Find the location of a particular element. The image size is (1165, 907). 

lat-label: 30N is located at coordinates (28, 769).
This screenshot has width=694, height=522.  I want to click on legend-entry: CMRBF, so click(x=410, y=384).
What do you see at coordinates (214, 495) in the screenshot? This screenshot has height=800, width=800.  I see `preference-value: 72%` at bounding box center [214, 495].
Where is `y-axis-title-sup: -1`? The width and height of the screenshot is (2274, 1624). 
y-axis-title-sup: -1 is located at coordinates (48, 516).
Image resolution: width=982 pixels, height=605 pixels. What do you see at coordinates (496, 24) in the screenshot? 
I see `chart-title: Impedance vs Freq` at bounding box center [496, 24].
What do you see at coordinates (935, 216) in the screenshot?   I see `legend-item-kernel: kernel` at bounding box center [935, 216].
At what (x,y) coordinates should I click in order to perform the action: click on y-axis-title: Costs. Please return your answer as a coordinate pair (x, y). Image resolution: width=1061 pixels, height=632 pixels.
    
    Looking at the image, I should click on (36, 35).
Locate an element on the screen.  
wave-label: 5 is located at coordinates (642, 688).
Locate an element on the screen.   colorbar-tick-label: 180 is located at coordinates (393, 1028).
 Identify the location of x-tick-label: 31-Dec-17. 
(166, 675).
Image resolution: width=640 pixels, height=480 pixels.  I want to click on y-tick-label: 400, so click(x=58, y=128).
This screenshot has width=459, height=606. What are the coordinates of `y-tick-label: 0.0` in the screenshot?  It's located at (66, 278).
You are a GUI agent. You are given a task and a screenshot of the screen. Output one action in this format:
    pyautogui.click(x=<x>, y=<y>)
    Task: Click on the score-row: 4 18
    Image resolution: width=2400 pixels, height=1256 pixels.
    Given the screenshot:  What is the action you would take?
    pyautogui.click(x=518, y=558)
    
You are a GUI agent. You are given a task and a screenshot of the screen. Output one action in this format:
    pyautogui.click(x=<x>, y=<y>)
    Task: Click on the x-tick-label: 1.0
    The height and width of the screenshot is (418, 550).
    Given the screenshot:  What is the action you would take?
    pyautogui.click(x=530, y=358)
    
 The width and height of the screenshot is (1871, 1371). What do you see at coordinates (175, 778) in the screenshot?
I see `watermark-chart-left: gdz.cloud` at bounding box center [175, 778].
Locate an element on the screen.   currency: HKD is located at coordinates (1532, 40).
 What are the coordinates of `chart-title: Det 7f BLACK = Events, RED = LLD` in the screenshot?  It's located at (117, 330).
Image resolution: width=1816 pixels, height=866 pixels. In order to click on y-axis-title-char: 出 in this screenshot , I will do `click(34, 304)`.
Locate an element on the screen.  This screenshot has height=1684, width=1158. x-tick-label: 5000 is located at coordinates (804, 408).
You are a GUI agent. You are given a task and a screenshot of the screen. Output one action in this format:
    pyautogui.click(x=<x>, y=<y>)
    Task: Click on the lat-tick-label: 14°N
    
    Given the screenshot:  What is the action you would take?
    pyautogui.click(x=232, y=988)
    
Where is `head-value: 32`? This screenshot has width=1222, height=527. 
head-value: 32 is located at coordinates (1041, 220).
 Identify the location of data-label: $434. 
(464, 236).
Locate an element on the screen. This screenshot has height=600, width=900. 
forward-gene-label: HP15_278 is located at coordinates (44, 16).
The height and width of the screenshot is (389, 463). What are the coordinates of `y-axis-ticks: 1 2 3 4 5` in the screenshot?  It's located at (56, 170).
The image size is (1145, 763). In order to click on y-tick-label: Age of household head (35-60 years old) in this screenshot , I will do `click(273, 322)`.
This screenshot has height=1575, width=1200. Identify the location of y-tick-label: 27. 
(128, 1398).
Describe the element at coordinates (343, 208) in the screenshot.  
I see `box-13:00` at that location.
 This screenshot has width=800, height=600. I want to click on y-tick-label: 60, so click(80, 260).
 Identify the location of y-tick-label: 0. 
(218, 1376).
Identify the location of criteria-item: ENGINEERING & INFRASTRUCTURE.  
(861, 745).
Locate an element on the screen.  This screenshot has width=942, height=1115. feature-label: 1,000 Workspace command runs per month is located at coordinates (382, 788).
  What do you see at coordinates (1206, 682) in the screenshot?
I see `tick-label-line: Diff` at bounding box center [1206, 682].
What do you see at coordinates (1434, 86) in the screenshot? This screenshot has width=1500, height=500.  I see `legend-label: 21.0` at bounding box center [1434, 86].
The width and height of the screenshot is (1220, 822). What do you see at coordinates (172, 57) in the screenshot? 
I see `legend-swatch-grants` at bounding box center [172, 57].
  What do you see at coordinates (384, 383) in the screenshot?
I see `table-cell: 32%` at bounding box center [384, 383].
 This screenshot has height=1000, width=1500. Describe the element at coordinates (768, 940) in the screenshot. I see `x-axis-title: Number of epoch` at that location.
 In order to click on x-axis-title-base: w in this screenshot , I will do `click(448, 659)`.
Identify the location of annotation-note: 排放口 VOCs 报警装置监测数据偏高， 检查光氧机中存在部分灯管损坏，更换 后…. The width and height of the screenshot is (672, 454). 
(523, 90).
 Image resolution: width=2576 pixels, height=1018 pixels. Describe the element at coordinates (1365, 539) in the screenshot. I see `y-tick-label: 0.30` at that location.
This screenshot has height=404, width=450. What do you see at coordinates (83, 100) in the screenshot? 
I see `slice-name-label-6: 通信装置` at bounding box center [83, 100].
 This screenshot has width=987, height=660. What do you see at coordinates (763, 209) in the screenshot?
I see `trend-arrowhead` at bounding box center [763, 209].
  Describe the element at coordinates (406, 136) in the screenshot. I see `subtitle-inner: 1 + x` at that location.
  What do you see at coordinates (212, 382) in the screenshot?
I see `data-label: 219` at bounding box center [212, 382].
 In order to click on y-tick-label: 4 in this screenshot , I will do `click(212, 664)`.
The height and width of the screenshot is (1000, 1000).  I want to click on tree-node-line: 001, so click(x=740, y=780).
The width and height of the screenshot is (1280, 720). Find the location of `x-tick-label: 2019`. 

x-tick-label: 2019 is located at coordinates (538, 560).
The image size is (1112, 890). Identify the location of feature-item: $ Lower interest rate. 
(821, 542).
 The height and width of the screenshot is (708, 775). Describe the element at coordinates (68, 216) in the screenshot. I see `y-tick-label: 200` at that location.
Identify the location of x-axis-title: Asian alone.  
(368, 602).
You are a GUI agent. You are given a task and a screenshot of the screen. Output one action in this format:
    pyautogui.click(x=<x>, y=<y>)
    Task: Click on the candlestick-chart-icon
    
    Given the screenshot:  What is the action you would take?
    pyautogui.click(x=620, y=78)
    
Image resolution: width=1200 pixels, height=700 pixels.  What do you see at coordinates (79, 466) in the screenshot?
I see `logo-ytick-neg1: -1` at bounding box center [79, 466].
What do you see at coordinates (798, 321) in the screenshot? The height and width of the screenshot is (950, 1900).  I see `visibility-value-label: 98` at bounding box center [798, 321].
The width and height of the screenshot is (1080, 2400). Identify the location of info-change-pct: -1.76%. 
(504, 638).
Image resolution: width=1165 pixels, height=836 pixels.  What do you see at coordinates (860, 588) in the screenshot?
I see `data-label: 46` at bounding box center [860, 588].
# # # #
:: What to work on ::
Extract the material from the line containing "The image size is (1145, 763)." through the line containing "Image resolution: width=2576", and reproduce those lines verbatim.

:: Reply to the task ::
The image size is (1145, 763). In order to click on y-tick-label: Age of household head (35-60 years old) in this screenshot , I will do `click(273, 322)`.
This screenshot has height=1575, width=1200. Identify the location of y-tick-label: 27. 
(128, 1398).
Describe the element at coordinates (343, 208) in the screenshot.  
I see `box-13:00` at that location.
 This screenshot has width=800, height=600. I want to click on y-tick-label: 60, so click(80, 260).
 Identify the location of y-tick-label: 0. 
(218, 1376).
Identify the location of criteria-item: ENGINEERING & INFRASTRUCTURE.  
(861, 745).
Locate an element on the screen.  This screenshot has width=942, height=1115. feature-label: 1,000 Workspace command runs per month is located at coordinates (382, 788).
  What do you see at coordinates (1206, 682) in the screenshot?
I see `tick-label-line: Diff` at bounding box center [1206, 682].
What do you see at coordinates (1434, 86) in the screenshot? This screenshot has width=1500, height=500.  I see `legend-label: 21.0` at bounding box center [1434, 86].
The width and height of the screenshot is (1220, 822). What do you see at coordinates (172, 57) in the screenshot? 
I see `legend-swatch-grants` at bounding box center [172, 57].
  What do you see at coordinates (384, 383) in the screenshot?
I see `table-cell: 32%` at bounding box center [384, 383].
 This screenshot has height=1000, width=1500. Describe the element at coordinates (768, 940) in the screenshot. I see `x-axis-title: Number of epoch` at that location.
 In order to click on x-axis-title-base: w in this screenshot , I will do `click(448, 659)`.
Identify the location of annotation-note: 排放口 VOCs 报警装置监测数据偏高， 检查光氧机中存在部分灯管损坏，更换 后…. The width and height of the screenshot is (672, 454). 
(523, 90).
 Image resolution: width=2576 pixels, height=1018 pixels. Describe the element at coordinates (1365, 539) in the screenshot. I see `y-tick-label: 0.30` at that location.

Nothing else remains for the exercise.